News / Space News |
Telescopes Uncover Early Construction of Giant Galaxy
NASA | SEPTEMBER 20, 2014
Astronomers have for the first time caught a glimpse of the earliest stages of massive galaxy construction. The building site, dubbed "Sparky," is a dense galactic core blazing with the light of millions of newborn stars that are forming at a ferocious rate.
A fully developed elliptical galaxy is a gas-deficient gathering of ancient stars theorized to develop from the inside out, with a compact core marking its beginnings. Because the galactic core is so far away, the light of the forming galaxy that is observable from Earth was actually created 11 billion years ago, just 3 billion years after the Big Bang.
Although only a fractio of the size of the Milky Way, the tiny powerhouse galactic core already contains about twice as many stars as our own galaxy, all crammed into a region only 6,000 light-years across. The Milky Way is about 100,000 light-years across.
"We really hadn't seen a formation process that could create things that are this dense," explained Erica Nelson of Yale University in New Haven, Connecticut, lead author of the study. "We suspect that this core-formation process is a phenomenon unique to the early universe because the early universe, as a whole, was more compact. Today, the universe is so diffuse that it cannot create such objects anymore."
In addition to determining the galaxy's size from the Hubble images, the team dug into archival far-infrared images from Spitzer and Herschel. This allowed them to see how fast the galaxy core is creating stars. Sparky produced roughly 300 stars per year, compared to the 10 stars per year produced by our Milky Way.
"They're very extreme environments," Nelson said. "It's like a medieval cauldron forging stars. There's a lot of turbulence, and it's bubbling. If you were in there, the night sky would be bright with young stars, and there would be a lot of dust, gas, and remnants of exploding stars. To actually see this happening is fascinating."
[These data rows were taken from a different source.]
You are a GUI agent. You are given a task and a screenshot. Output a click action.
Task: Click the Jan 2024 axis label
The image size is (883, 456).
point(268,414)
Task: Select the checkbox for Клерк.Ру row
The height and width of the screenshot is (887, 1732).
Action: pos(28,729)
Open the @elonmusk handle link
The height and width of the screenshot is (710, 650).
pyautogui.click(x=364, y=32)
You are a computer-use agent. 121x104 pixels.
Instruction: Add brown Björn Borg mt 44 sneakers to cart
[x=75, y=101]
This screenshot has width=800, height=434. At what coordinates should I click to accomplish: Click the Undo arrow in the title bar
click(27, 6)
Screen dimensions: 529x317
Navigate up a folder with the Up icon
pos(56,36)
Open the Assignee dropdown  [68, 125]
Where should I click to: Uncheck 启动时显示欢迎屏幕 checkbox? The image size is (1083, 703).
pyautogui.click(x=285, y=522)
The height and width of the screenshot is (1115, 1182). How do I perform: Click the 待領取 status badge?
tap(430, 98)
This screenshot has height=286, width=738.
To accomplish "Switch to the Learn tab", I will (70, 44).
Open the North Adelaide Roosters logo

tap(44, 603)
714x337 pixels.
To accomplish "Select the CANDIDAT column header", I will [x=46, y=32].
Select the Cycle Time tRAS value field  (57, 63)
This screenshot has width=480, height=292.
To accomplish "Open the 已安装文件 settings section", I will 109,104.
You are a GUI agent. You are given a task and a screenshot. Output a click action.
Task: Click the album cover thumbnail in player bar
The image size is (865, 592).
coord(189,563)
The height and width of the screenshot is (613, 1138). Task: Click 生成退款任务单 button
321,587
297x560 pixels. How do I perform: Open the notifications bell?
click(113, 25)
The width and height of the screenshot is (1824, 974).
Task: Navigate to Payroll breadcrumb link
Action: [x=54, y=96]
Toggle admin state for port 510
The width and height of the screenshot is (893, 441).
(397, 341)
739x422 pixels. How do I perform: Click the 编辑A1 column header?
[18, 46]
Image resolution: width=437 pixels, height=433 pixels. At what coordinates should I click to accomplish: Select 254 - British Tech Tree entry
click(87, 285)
Astronomers theorize that this frenzied star birth was sparked by a torrent of gas flowing into the galaxy's core while it formed deep inside a gravitational well of dark matter, invisible cosmic material that acts as the scaffolding of the universe for galaxy construction.
Observations indicate that the galaxy had been furiously making stars for more than a billion years. It is likely that this frenzy eventually will slow to a stop, and that over the next 10 billion years other smaller galaxies may merge with Sparky, causing it to expand and become a mammoth, sedate elliptical galaxy.